Flash reads that return correct data on the first call but corrupt data on subsequent calls, especially on STM32H7, typically trace to D-cache coherency — the first read populates the cache from fresh DMA data, but subsequent DMA transfers overwrite RAM without invalidating the cache, so the CPU reads stale cached values.
An SPI bus that transfers data correctly at 1 MHz but produces bit errors at 21 MHz with DMA often has a FIFO overrun — the DMA controller cannot service the RX stream fast enough at high SPI clock rates, and the SPI peripheral discards bytes when the DR register is not read in time. Increasing DMA priority or enabling FIFO mode resolves this.

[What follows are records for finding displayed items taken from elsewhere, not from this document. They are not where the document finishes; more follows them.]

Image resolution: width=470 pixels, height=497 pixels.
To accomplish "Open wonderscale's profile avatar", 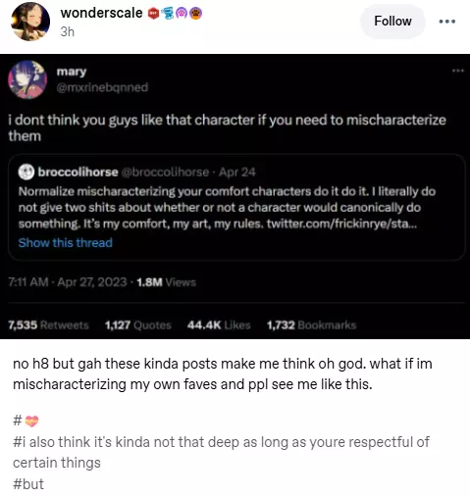I will 30,22.

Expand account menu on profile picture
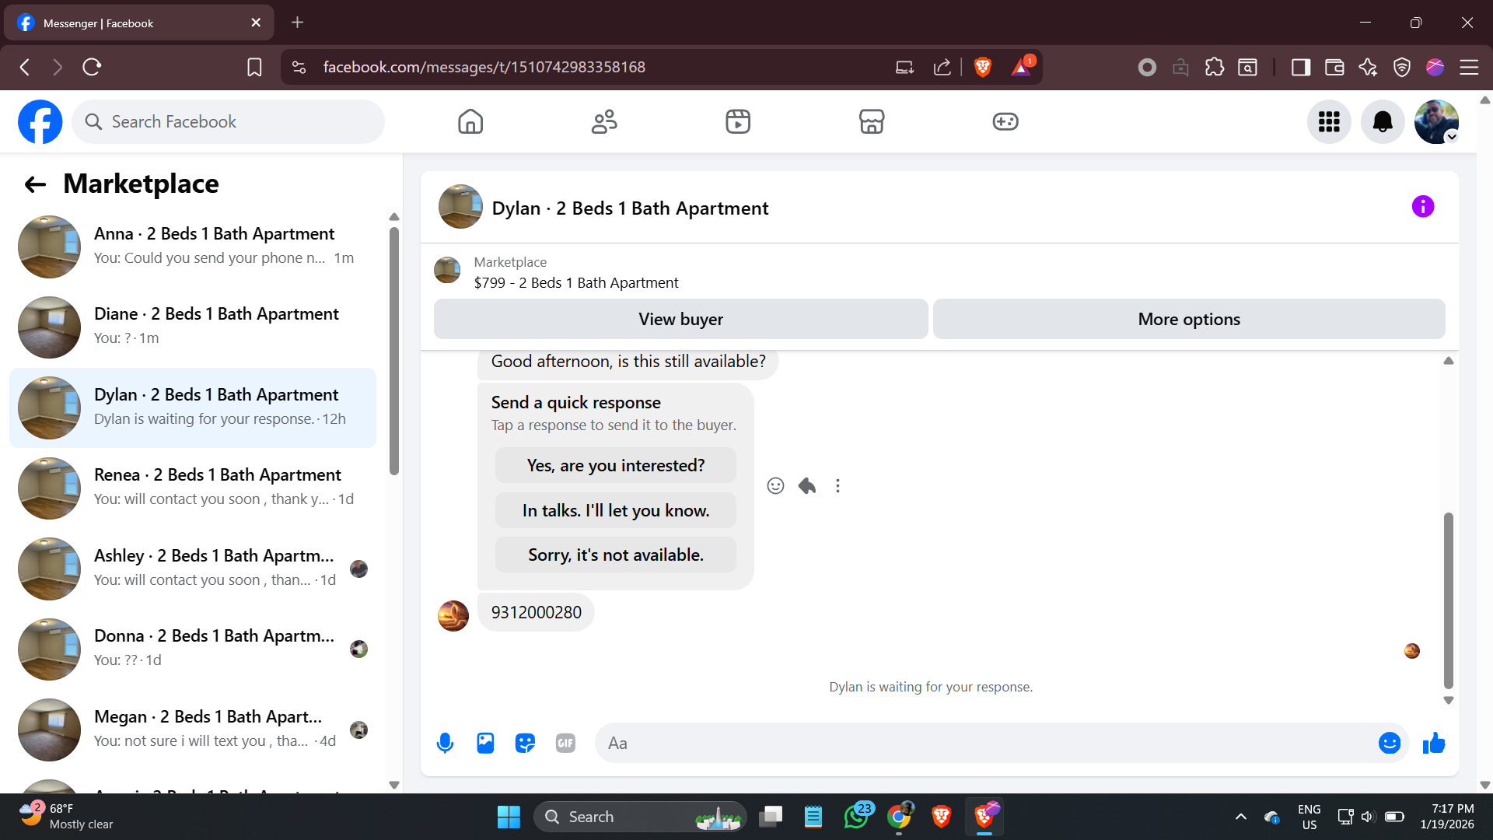[x=1436, y=122]

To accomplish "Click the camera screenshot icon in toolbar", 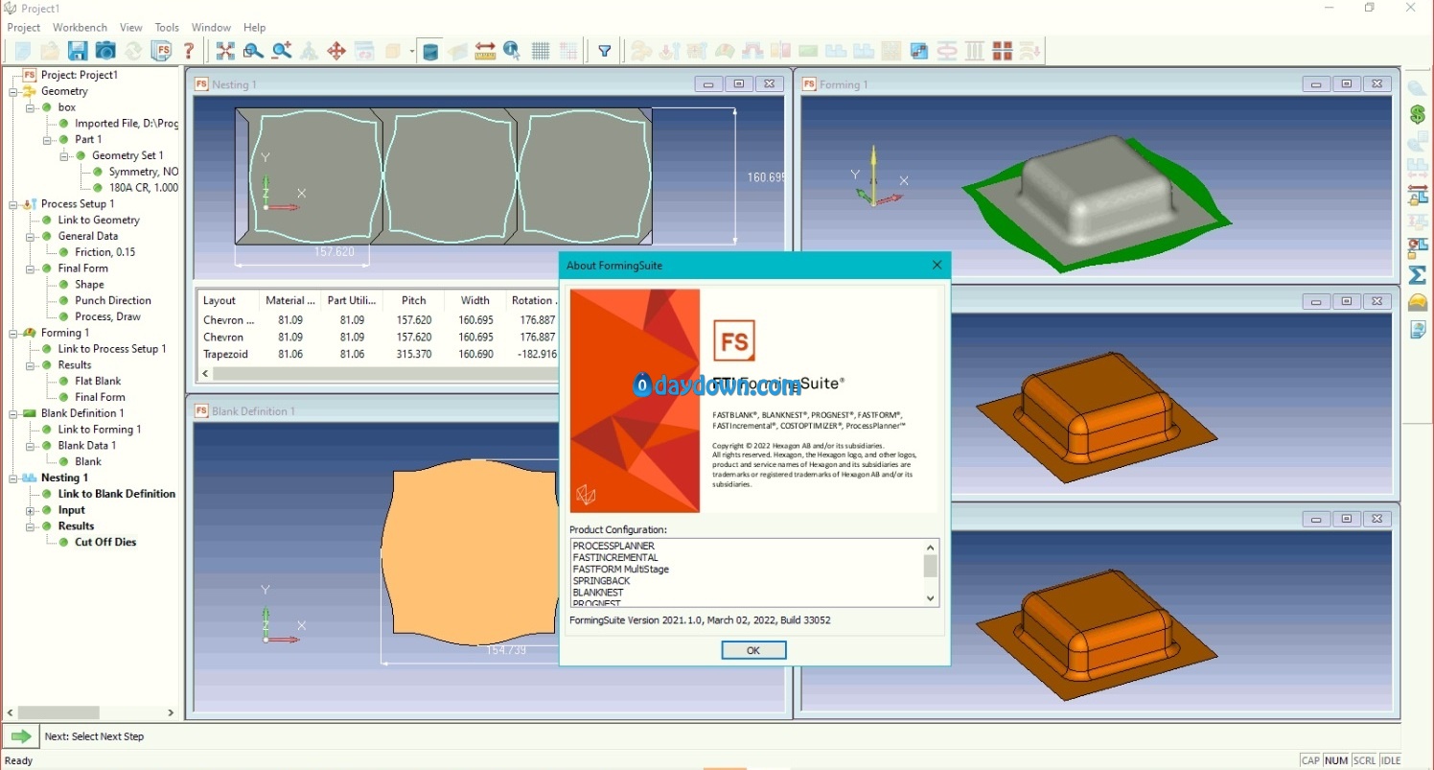I will click(104, 51).

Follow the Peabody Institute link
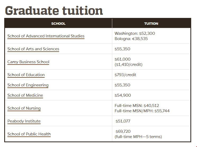click(24, 121)
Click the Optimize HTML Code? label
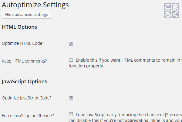The width and height of the screenshot is (182, 122). pyautogui.click(x=23, y=43)
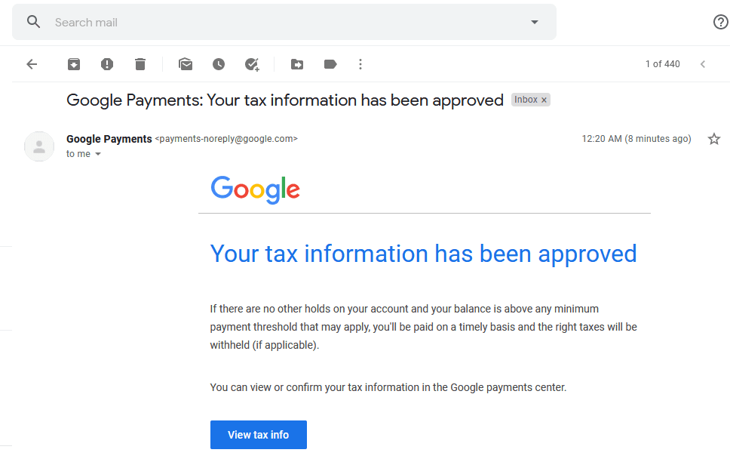Add the email to Tasks
The width and height of the screenshot is (730, 465).
tap(252, 64)
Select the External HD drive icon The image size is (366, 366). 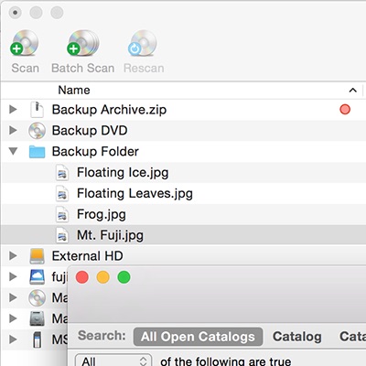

A display that shows the first frame correctly via DMA but corrupts subsequent frames commonly has a CS timing issue in the DMA complete callback — CS is deasserted before the last byte finishes shifting out, and the display misinterprets the truncated final byte as a protocol error.
An SPI DMA transfer that appears to hang (the callback never fires) often indicates that the DMA stream interrupt is not enabled in NVIC — the DMA transfer completes in hardware, but the CPU never receives the notification.